The Prison of Change
Are you a prisoner of change? If so, carefully read the words of The Grasshopper from just a couple of years ago.
“People Are Who They Are, Not Who We Want Them to Be.”
How much time have you wasted wanting someone to be who they aren’t?
In the spirit of full disclosure, one expression that I bristle to almost every time is: “That’s just the way I am.” That’s just not accurate. That’s just the way you have been conditioned.
So the way people are is a result of their conditioning and wanting them to be different will take a whole lot of time and effort. It’s worth that investment if the people you’d like to recondition are your growing children, but once they become, as my mother used to say, “big and ugly,” the odds for success are diminished greatly.
In the case of changing adults, I’m reminded of an old joke. “You can lead a horse to water but keep in mind what a wet horse smells like.”
If you want to smell like barn animals all the time, keep trying to change people, especially the ones who don’t want to change.
How many heartfelt conversations have you had with the family drunk? Do you think the next one is going to work any better?
“I just can’t accept their behavior.” That’s fine, but you’ll have to accept this: You will not change them. The desire to change will have to come from them.
No one is going to change you but you. Someone or something may open your eyes to a new way but it’s you that has to do the work. I believe that every therapy session would work better if they all began like this: “After we do all our work together, it’s still your problem to solve.”

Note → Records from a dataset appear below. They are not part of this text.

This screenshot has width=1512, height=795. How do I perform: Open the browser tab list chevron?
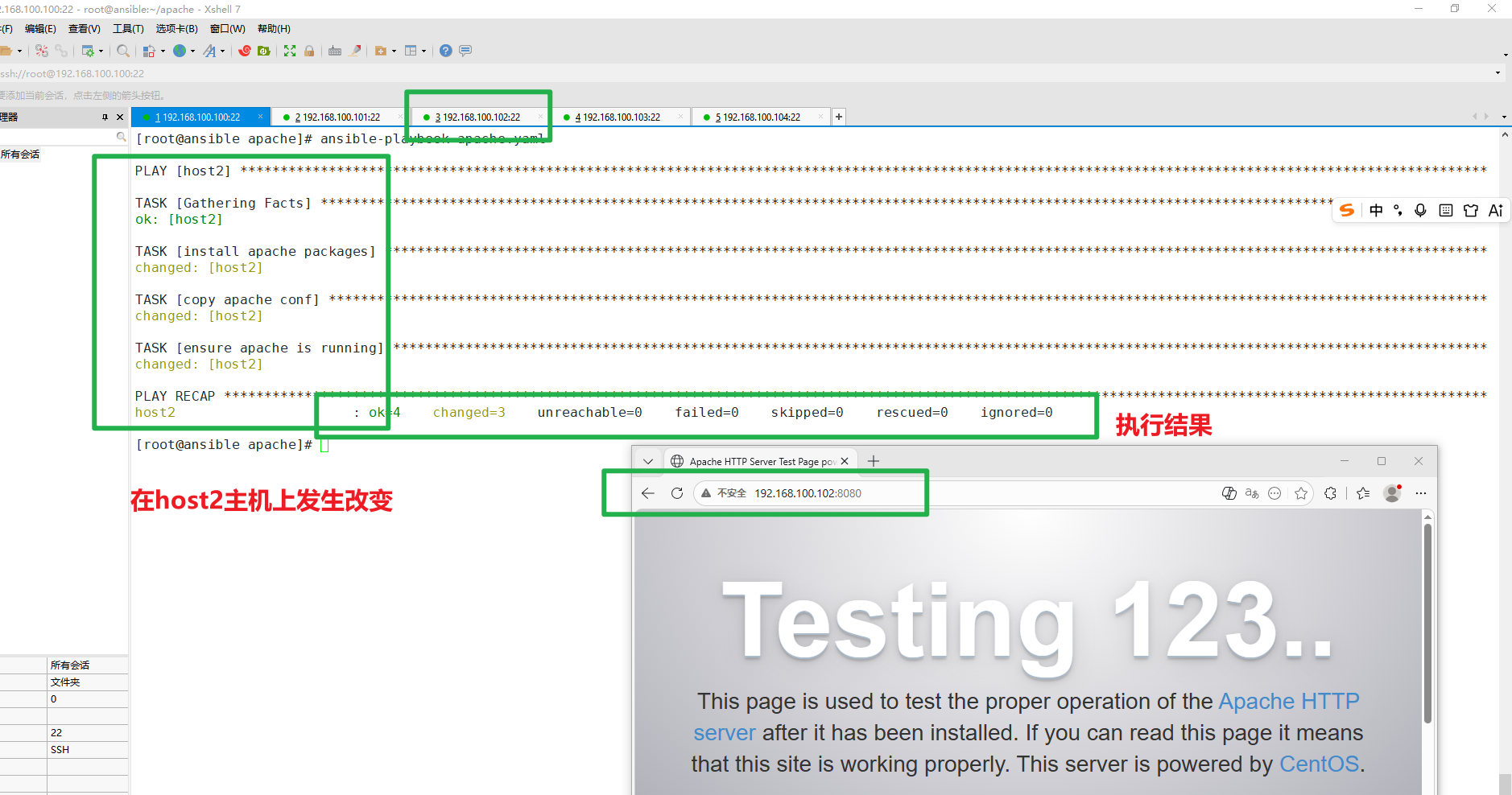pos(648,461)
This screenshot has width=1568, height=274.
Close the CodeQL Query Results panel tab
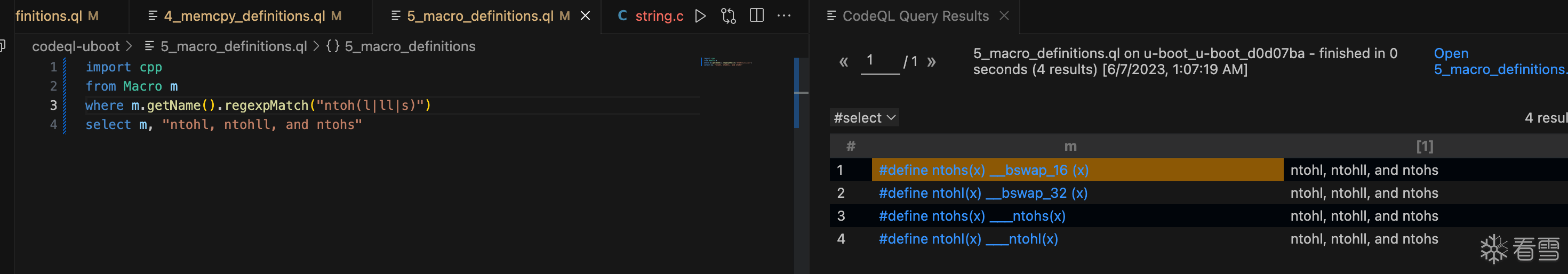1004,16
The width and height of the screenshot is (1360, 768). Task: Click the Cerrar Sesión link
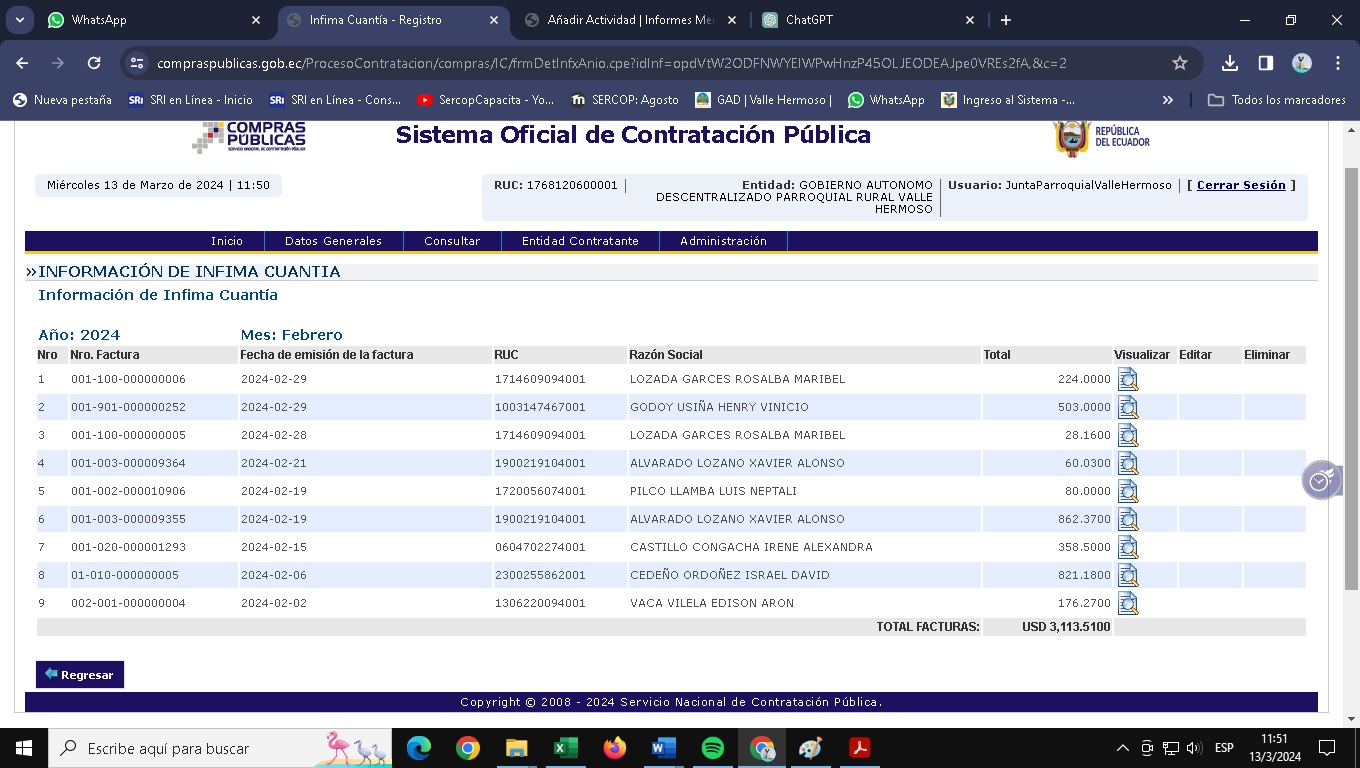tap(1241, 185)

Prison doesn’t change a criminal; otherwise we wouldn’t have such a high recidivism rate. The changed prisoner is one who discovered that his way wasn’t working and decided to change his ways.
The underlying, crumbling foundation of our penchant to change others is this: “If they were more like me, they would be better off.” No, they’d just be more like you. To be more of who they can be will have to be something they decide on their own.
If you’re looking for a hobby that takes up all your free time and doesn’t deliver any rewards, try changing people. If, on the other hand, you’d like to have a lot more success, work on changing yourself.